The trouble with this is: “God” is nowhere mentioned in the premises, and so is not a valid conclusion within this logical structure.
The first premise has problems before it can be accepted.
We as humans have not observed “everything.” In fact, the amount of observations we have made pale in comparison to “everything” there is. There may be “Black Swans” we haven’t come across. Also:
The law of conservation of energy - energy can neither be created nor destroyed—only converted from one form of energy to another.
We have not observed anything “begin to exist” in the sense that it came from nothing. Everything we have observed so far is a rearrangement of atoms or energy. So this premise is either ill-defined or invalid.

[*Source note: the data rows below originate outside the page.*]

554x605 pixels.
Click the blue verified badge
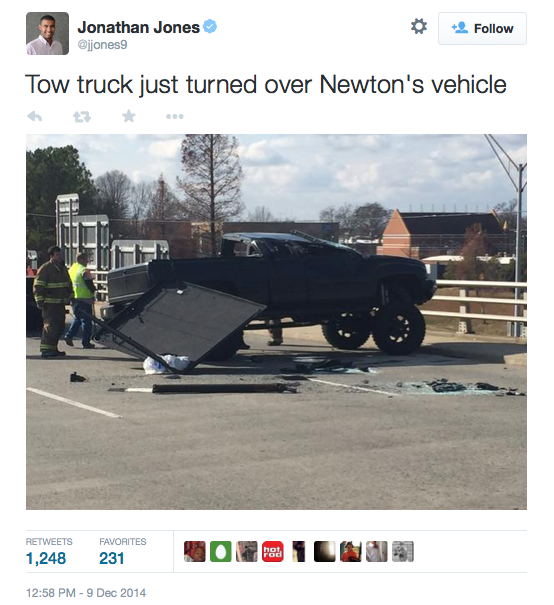point(210,27)
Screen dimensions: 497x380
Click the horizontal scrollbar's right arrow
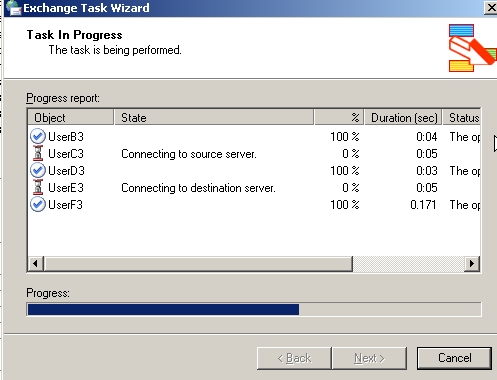pyautogui.click(x=472, y=264)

Even if it was hypothetically true, we could not demonstrate it well enough to make it epistemologically acceptable.
As for the second point...
Before the Planck Epoch of the Big Bang, physics as we know it break down. We simply don’t know what happened beyond this point in time. Everything we can come up with is pure speculation.

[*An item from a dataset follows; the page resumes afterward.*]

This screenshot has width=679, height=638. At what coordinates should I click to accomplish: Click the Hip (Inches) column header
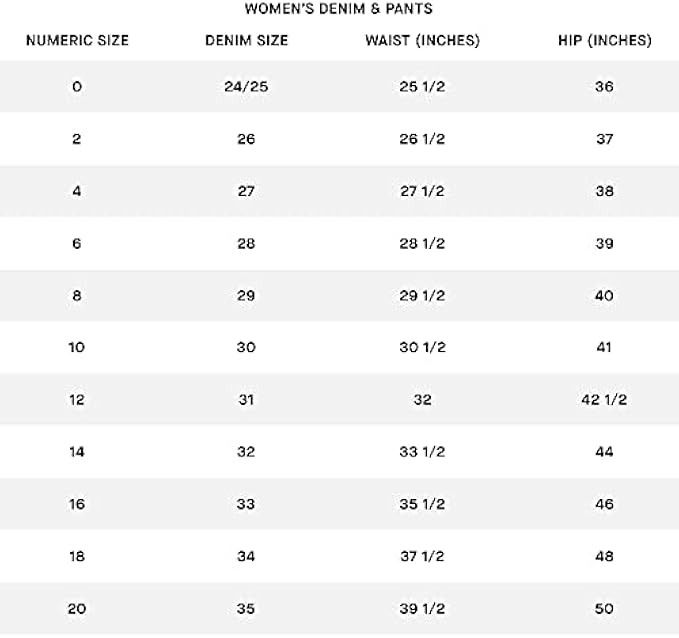[604, 41]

Was there a singularity of compact matter and energy? If so where did this come from? Are there multiple universes? Was the universe created out of nothing by an uncaused, timeless, free-thinking agent? If so, where did that come from? (Thoughts need brains, and there must be a cause for brains to exist.)
We don’t know. And when we don’t know something, the most honest position is to admit “I don’t know.” It’s not epistemologically sound to jump to a conclusion without evidence.
The third point is a composition fallacy.
fallacy of composition - inferring that something is true of the whole from the fact that it is true of some part of the whole.
The Kalam argument is as flawed as inferring that because every man has a mother, mankind as a whole must also have a mother. Or that because a chocolate chip is made from chocolate, the entire chocolate chip cookie must also be made from chocolate.
Just because things within the universe appear to have causes, it doesn’t automatically follow that the universe itself had a cause.
By Occam’s razor, “the universe has always existed (in some form)” is simpler than “a God has always existed and created the universe.”
While the Kalam Cosmological Argument may sound like a convincing argument on the surface, the 3 points fail on philosophical and empirical grounds.